車のお金って、一度にドンと来ないんですよね。
だから、なんとなく気づかないままになる。
ガソリンは給油のたび。税金は5月。車検は2年に1回。
バラバラにやってくるので、「1年で合計いくら払ってるか」を意識する機会がないんです。
自分は軽と趣味の車、2台持ちです。
あるとき合計してみたら、正直ちょっと固まりました。
通信費でも保険でもなく、自分の固定費で一番デカかったのは車でした。

見ないふりしてる出費が、だいたい一番デカいにゃ🐈
車の維持費、実際に何が高いのか


一般的な目安として、年間の維持費は
軽自動車で25〜30万円ほど、普通車で40万円前後と言われています。
正直、最初にこの数字を見たときは「盛ってるでしょ」と思いました。
でも自分の分を計算してみたら、だいたいその通りだったんですよね。
自分の場合、高い順にハッキリしています。
- 税金(ダントツ)
- ガソリン代
- 駐車場・車検・保険…
とくに趣味車の税金が重いです。
1991年式の4.1L・V8という、今どき珍しいくらい燃費も税金も優しくない車なので。
古い車を大事に乗るほど、税金は上がる仕組み
これ、知らない人も多いと思うんですが。
日本の車の税金は、古くなるほど高くなります。
- ガソリン車は新規登録から13年超で、自動車税が約15%アップ
- 重量税は13年超で約39%増、18年超で約53%増
- 軽自動車も13年超で経年重課の対象(10,800円→12,900円)
自分の趣味車は4.0L超4.5L以下の区分なので、本来の自動車税が76,500円。

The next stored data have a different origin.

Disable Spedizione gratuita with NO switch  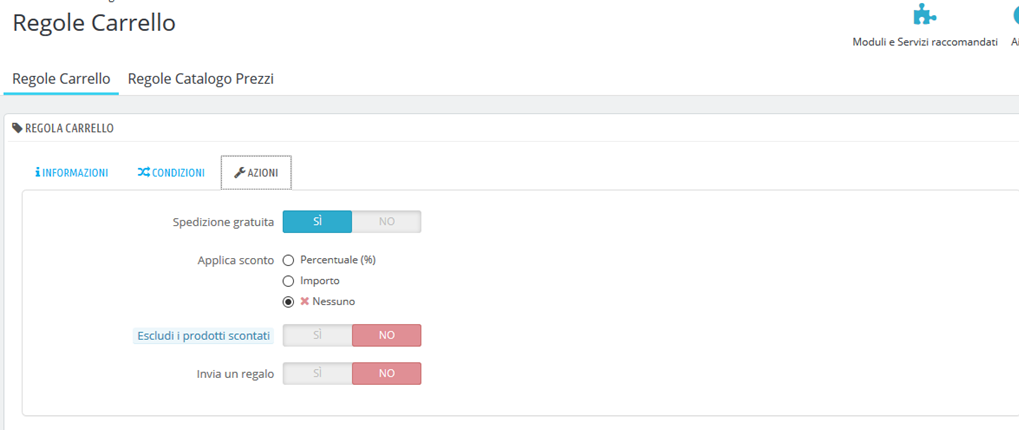[x=386, y=221]
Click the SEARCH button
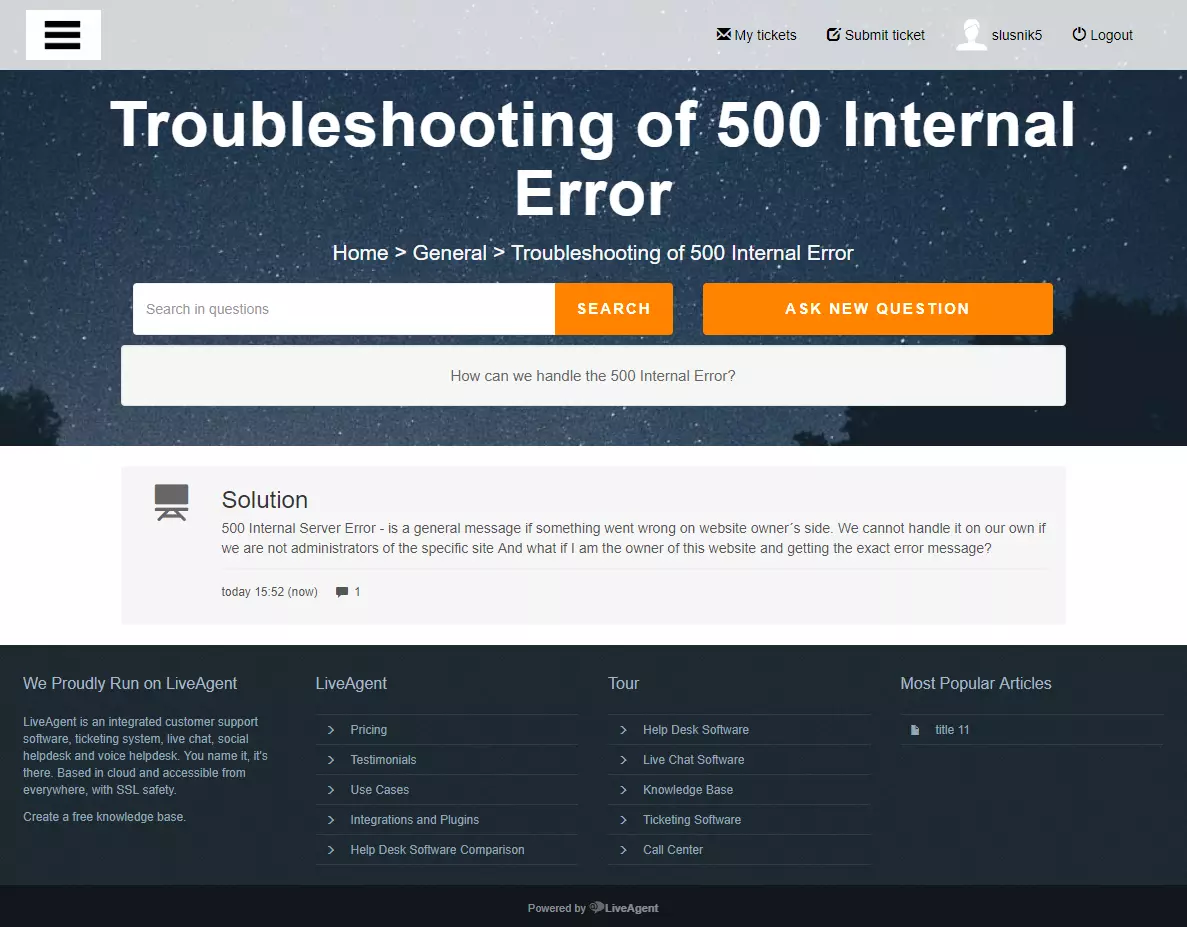Image resolution: width=1187 pixels, height=927 pixels. pos(613,308)
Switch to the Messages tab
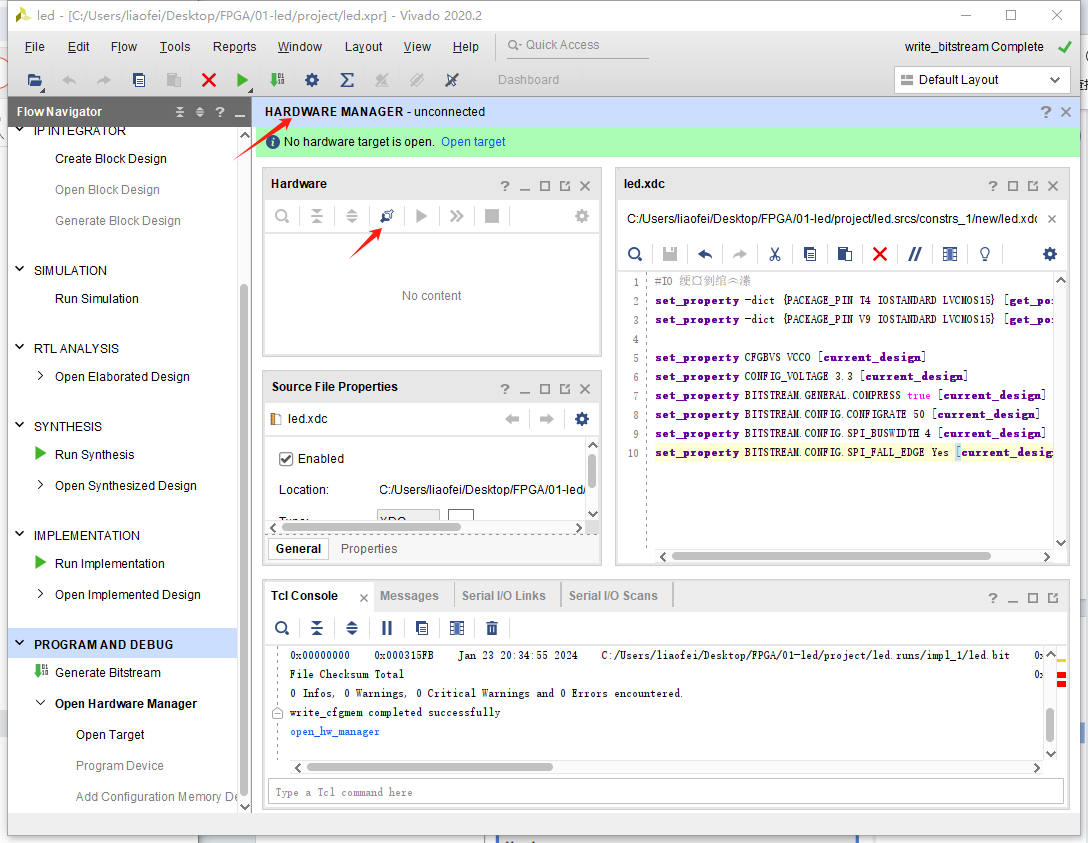 pyautogui.click(x=409, y=595)
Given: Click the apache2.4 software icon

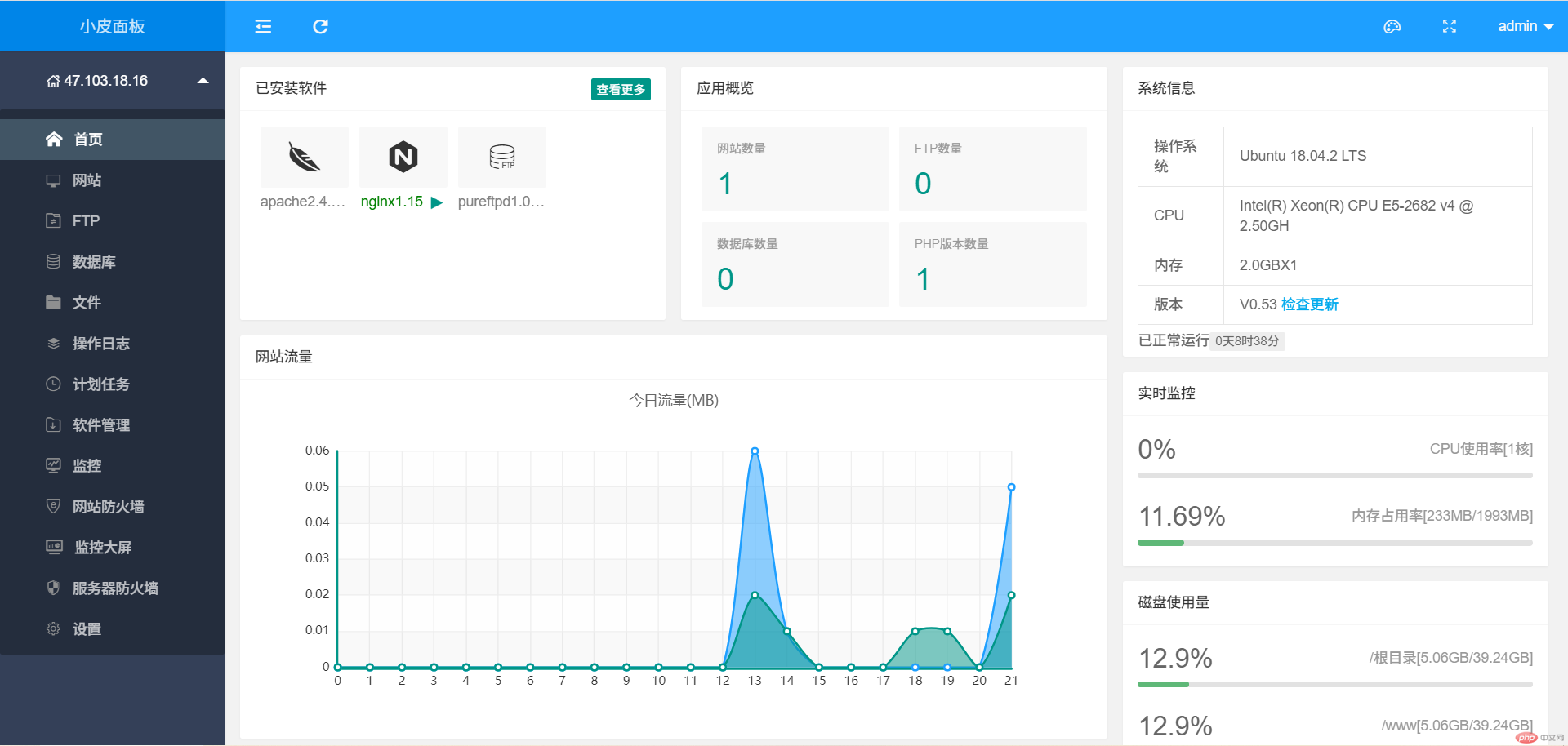Looking at the screenshot, I should point(304,157).
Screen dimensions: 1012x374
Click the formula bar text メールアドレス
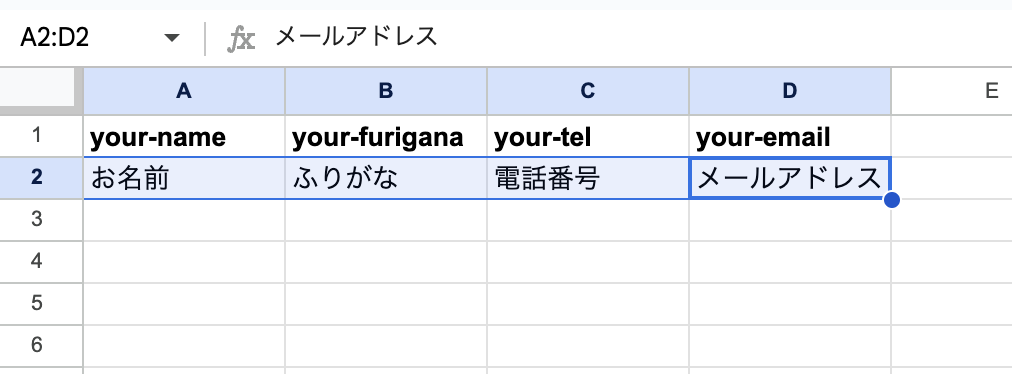click(x=356, y=37)
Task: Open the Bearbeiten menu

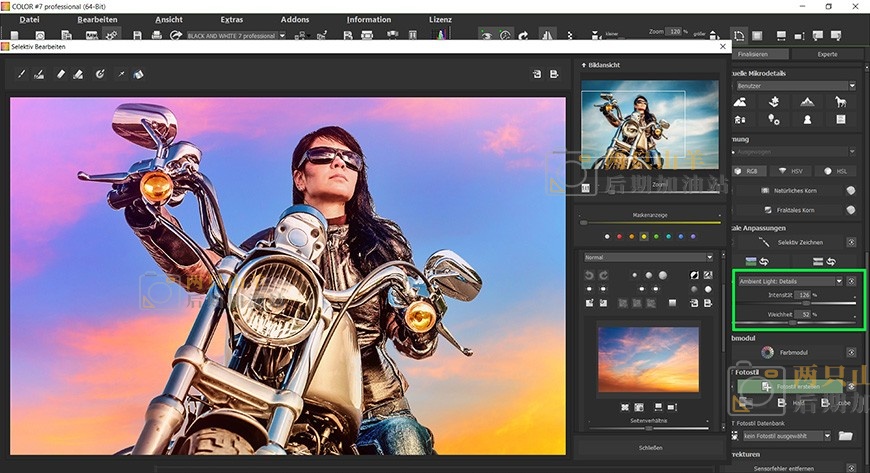Action: pos(97,19)
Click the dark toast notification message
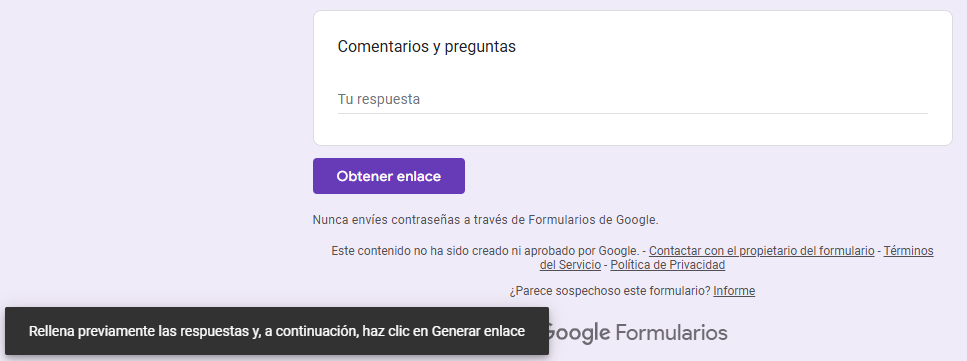This screenshot has height=361, width=967. click(x=276, y=331)
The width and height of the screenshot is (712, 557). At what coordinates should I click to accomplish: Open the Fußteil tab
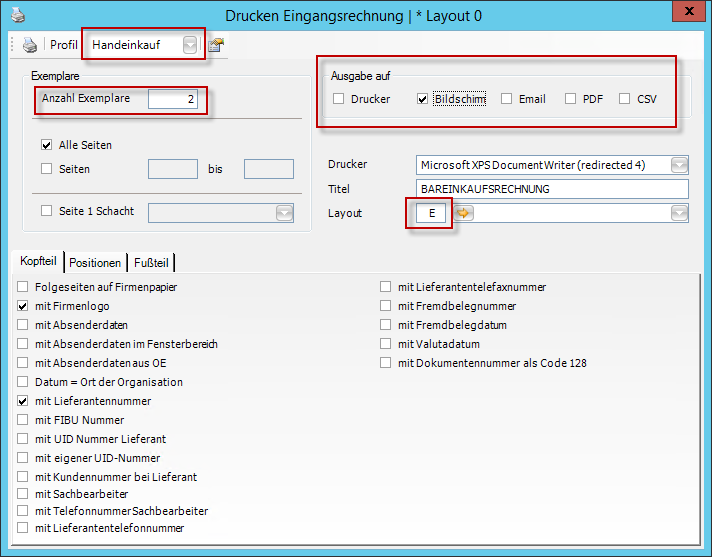coord(151,263)
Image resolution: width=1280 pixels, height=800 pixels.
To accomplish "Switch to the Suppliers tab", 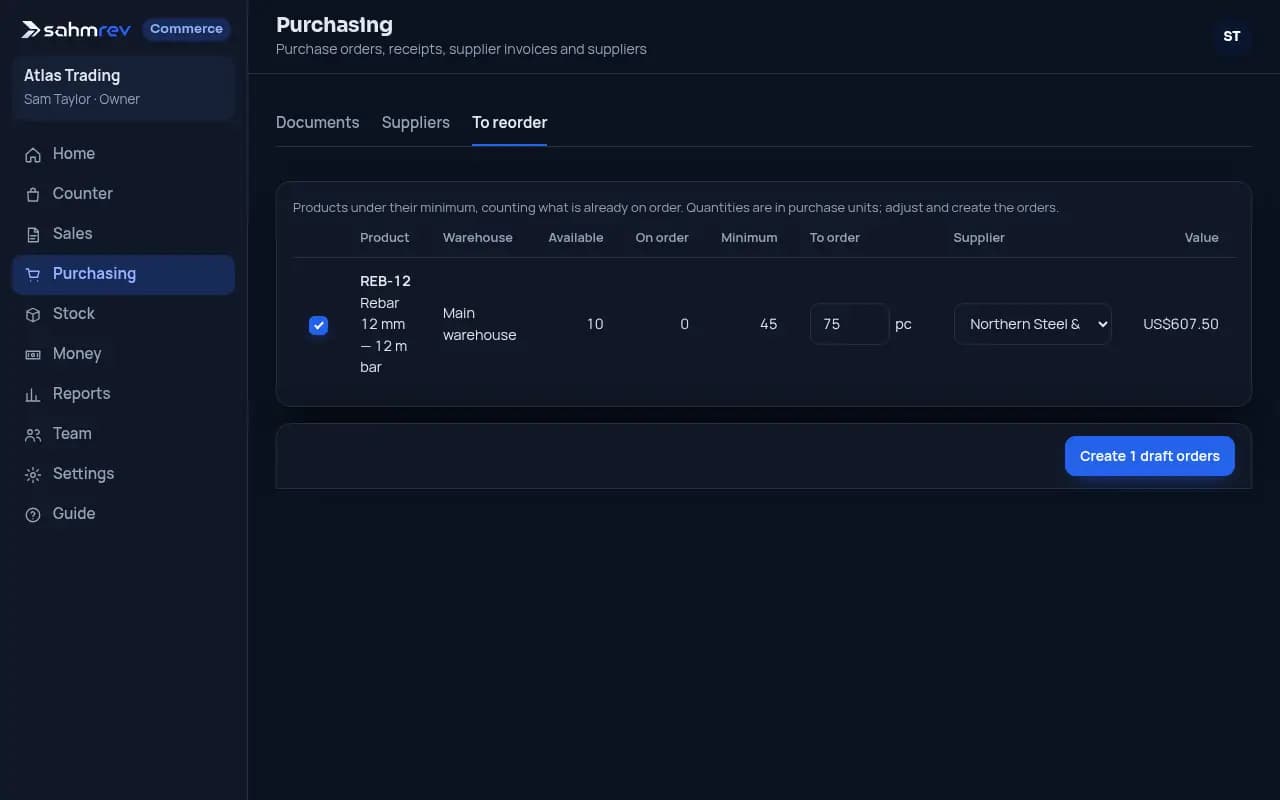I will (415, 122).
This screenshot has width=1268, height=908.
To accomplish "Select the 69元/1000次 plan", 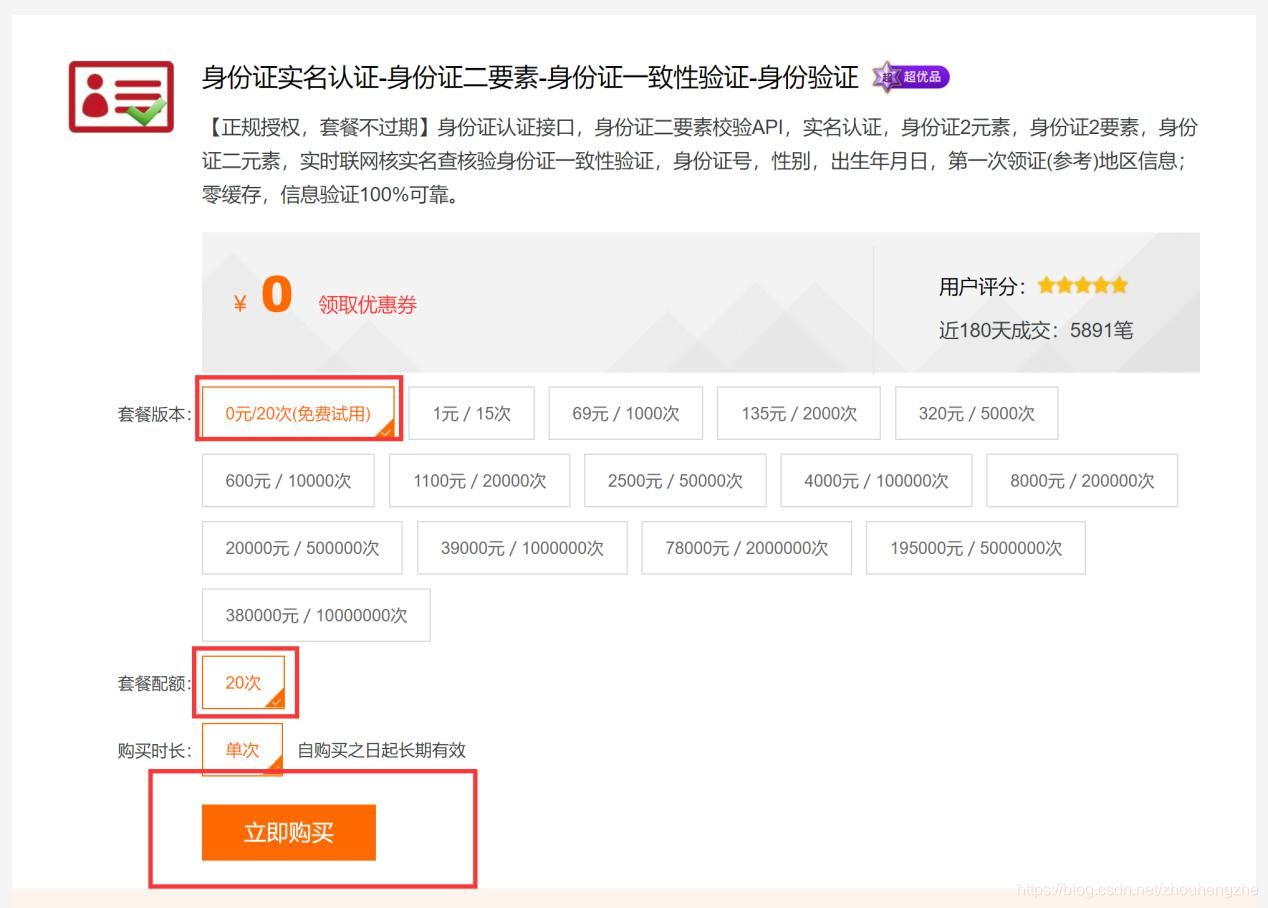I will (x=625, y=413).
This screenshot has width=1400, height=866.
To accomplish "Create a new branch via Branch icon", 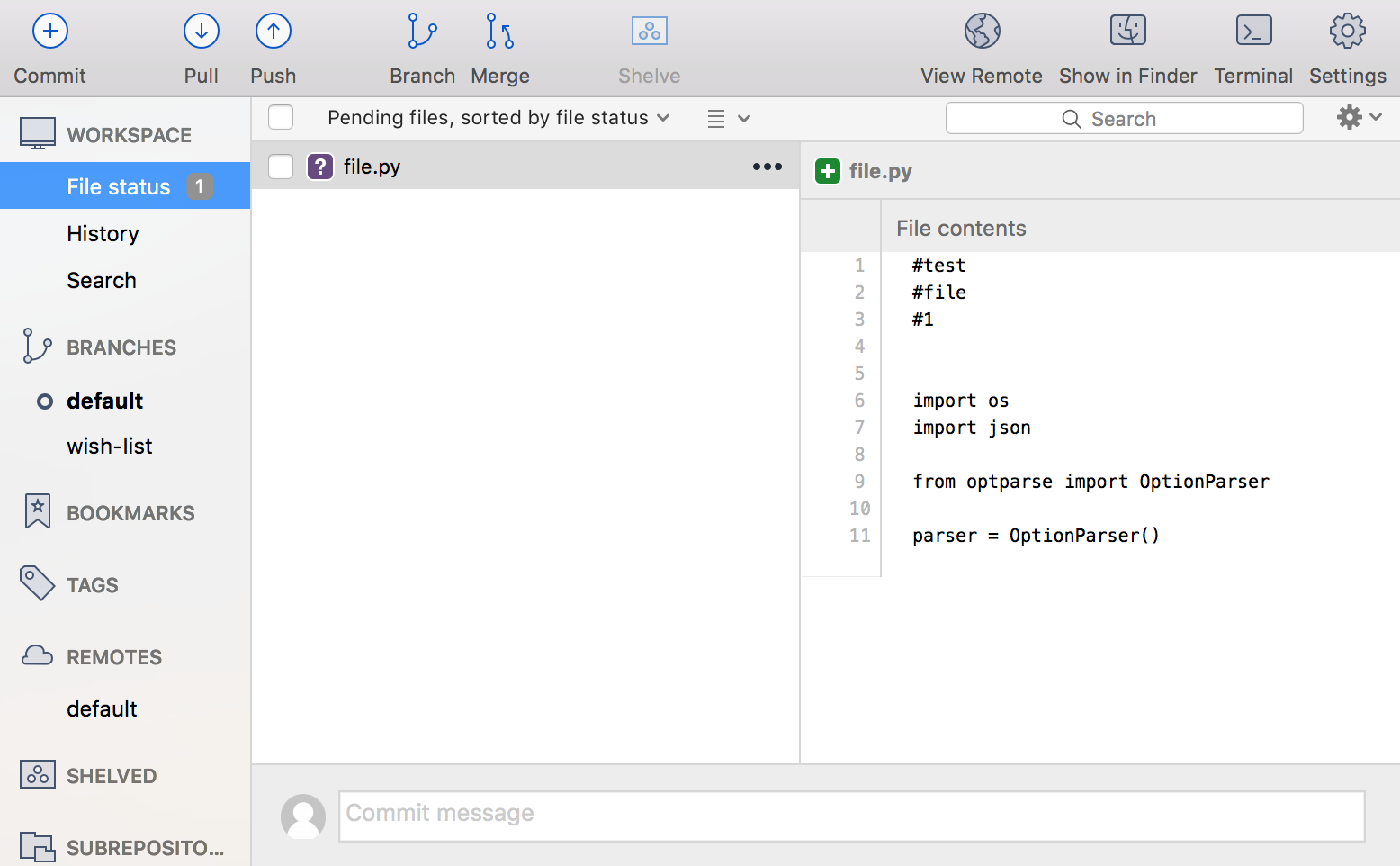I will tap(422, 32).
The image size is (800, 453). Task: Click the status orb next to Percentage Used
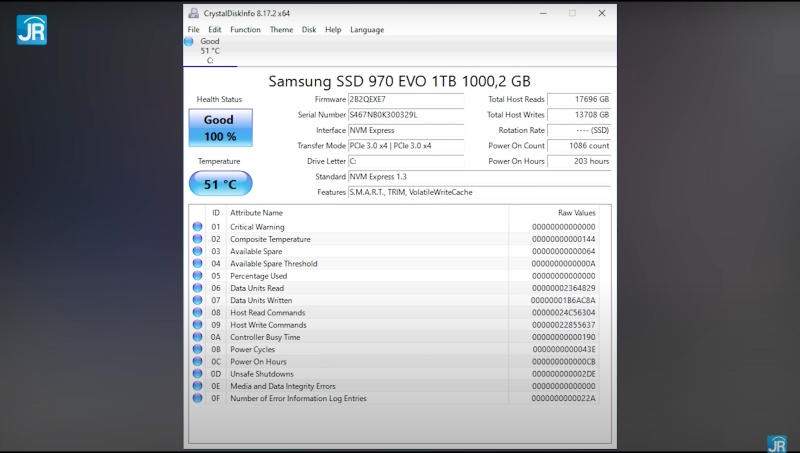pyautogui.click(x=197, y=276)
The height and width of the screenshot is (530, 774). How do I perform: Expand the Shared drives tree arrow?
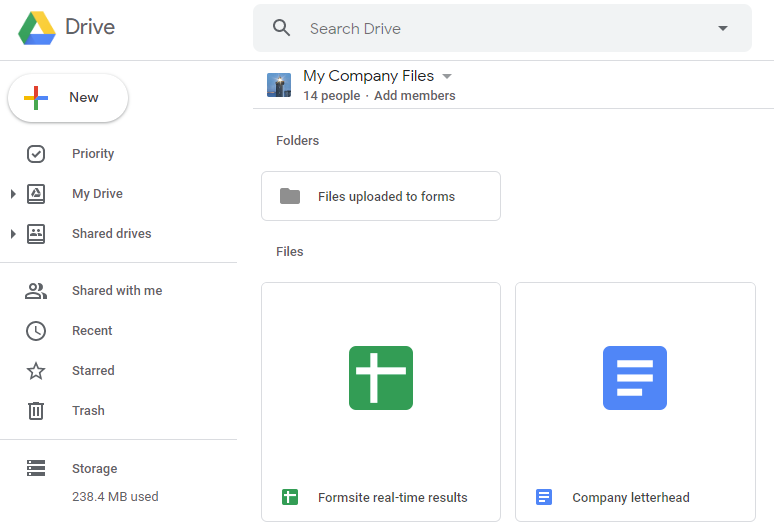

そこに13年超の重課が乗って、年間およそ88,000円です。
ほぼ動かしていない車に、毎年これだけ払っている。
書いてて改めて、なかなかの金額だなと思います(笑)
さらに今年は車検の年でした。
ちょっとした部品交換も込みで、128,000円。
そのうち重量税だけで53,000円です。
18年超の重課がまともに効いていて、ここは正直「うわぁ」となりました。
ただ、この128,000円は部品交換の分も入っています。
交換する部品によって金額は変わるので、毎回この額というわけではありません。
でも、正直しんどいのはここからなんです。
部品交換を抜いても、車検を通すだけで約10万円かかっています。
どこも壊れていなくても、この金額は動きません。
重量税のように「絶対にかかる分」は、こちらの努力ではどうにもならないからです。
2年に1回、通すだけで10万円。
ここが古い車を維持するうえで、いちばん重いところですね。
「まだ乗れるから大事に乗ろう」が、税金の面では損になる仕組みになっています。
エコの観点だそうですが、1台を長く大事に使う方がよっぽどエコな気もしますよね。
ここは正直、納得いっていません。
13年・18年を超えた車を「乗り続けるか、乗り換えるか」で迷っている人も多いと思います。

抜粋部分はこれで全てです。